Went on a walk with the parental units and K.  The last month and a half has been hard core beat-down, on the outside world stage as well as the personal stage.  There’s a lot of decompression and decontamination procedures to go through.  Our meditative walks together help massage out the bad brains.

I spot a robot at the top of this hill under someone’s raised porch.  “Hey check out that robot,” I say.  K says, “What robot?  That’s a mermaid.”  After a few minutes of everyone seeing different things and wondering whether reality has shifted underfoot, it dawns on me this is one of those weirdo random whackazoid encounters of doom.  I switch positions and see next to the robot is a red-haired waving mermaid.  The trees and the way the hill is situated combine to make it hard to see both at the same time.

We all laugh at the absurdity.  Who (or what) posts technological and magical beings along the meditative route people take?  That’s just how it is when all you get is the Spanish Inquisition.  Robots to the left of us, mermaids to the right.  Here we are, stuck on one side or the other, unable to pass between the guardians of the change in consciousness.  Except this time I figured it out and we saw both sides.  And laughter, the fool, comes along to take us back to the beginning, to our roots.

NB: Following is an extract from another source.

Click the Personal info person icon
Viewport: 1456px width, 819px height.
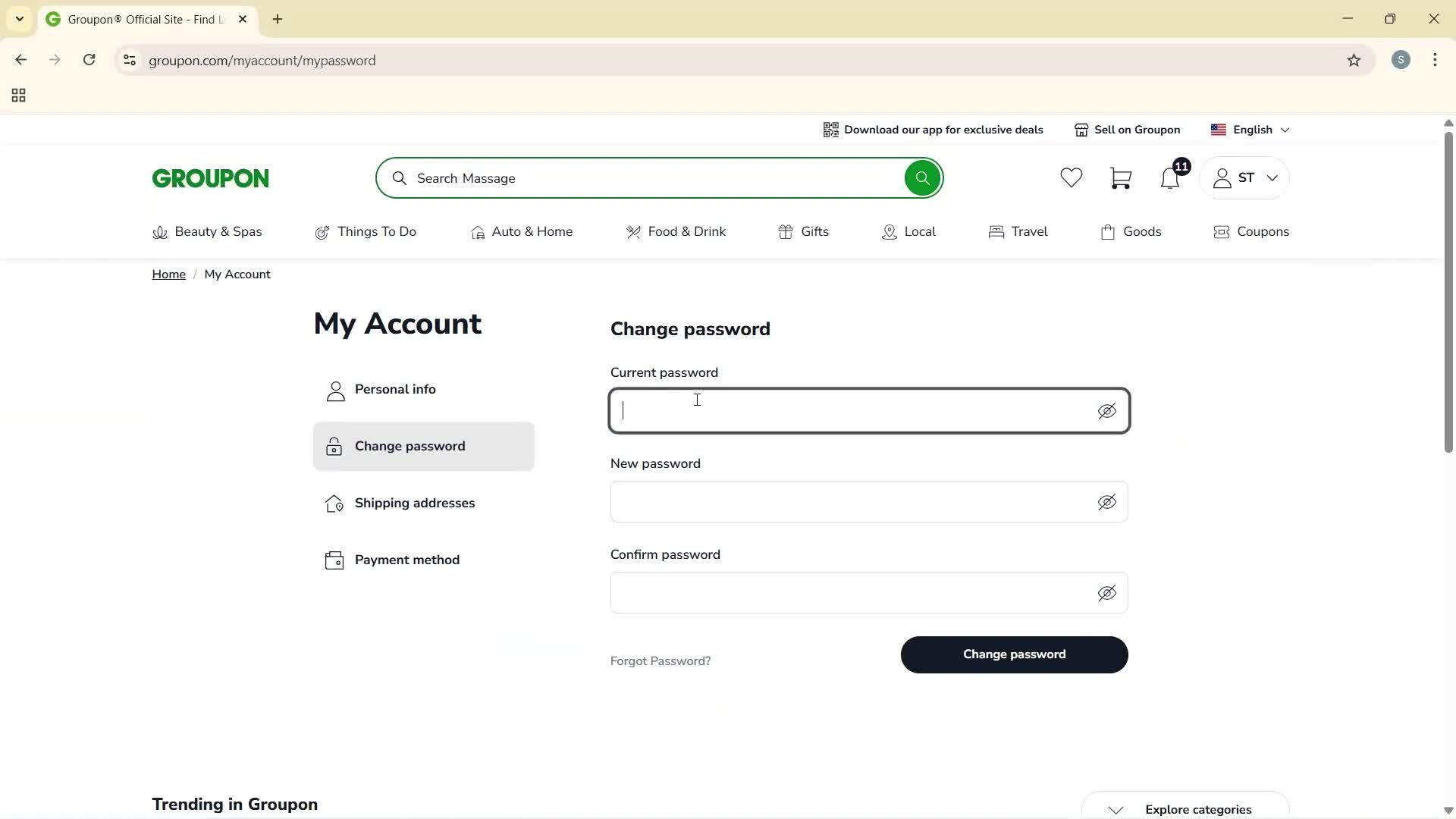334,390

The haunted house closes it’s doors today sometime after 5 PM, and then that strange and terrifying ordeal will be gone forever.  My folks wanted to take pictures of the Chucky doll and us waving bye-bye to the house, but K was like, “No way.”  We flushed the evil toilet for posterity and laughs, but the monstrous apparatus was strangely subdued, it’s poltergeist-like slamming sounds hardly detectable.

A large spider has taken up residence in the sliding back door, spinning a long tunnel-like web, probably two and a half feet in length (the web, not the spider!).  We decided to leave it be.  Somehow, a yucky looking spider with dried insect husks gives this empty, smelly, and disorienting place character.  I tried to open the secret door, but the ghosts were having none of that.  The creaking noises and dust seemed to increase as if to say, “You’re done dude, just go.”  I understand.  Sometimes it’s better not to know.

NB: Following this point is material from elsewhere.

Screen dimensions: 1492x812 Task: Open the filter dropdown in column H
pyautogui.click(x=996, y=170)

I decided to strangle the spooky gift bag in the kitchen (sorry Hexe Witchiepoo!).  A gift bag that had alarmed so many people by playing at random times (including K).  Even though the battery should have died years ago.  It seemed appropriate.

We delivered a note to our neighbor on one side of the haunted house.  Her friend, with strangely diseased-looking hands accepted with politeness.  I was like, whoa, is this whole neighborhood full of halloween characters and we just didn’t know it because we didn’t see it?  Now that’s just darn creepy.  If I look at it, victims and skulkers living in the same deserted cul-de-sac.

I shoot off a firecracker.  Time to move on.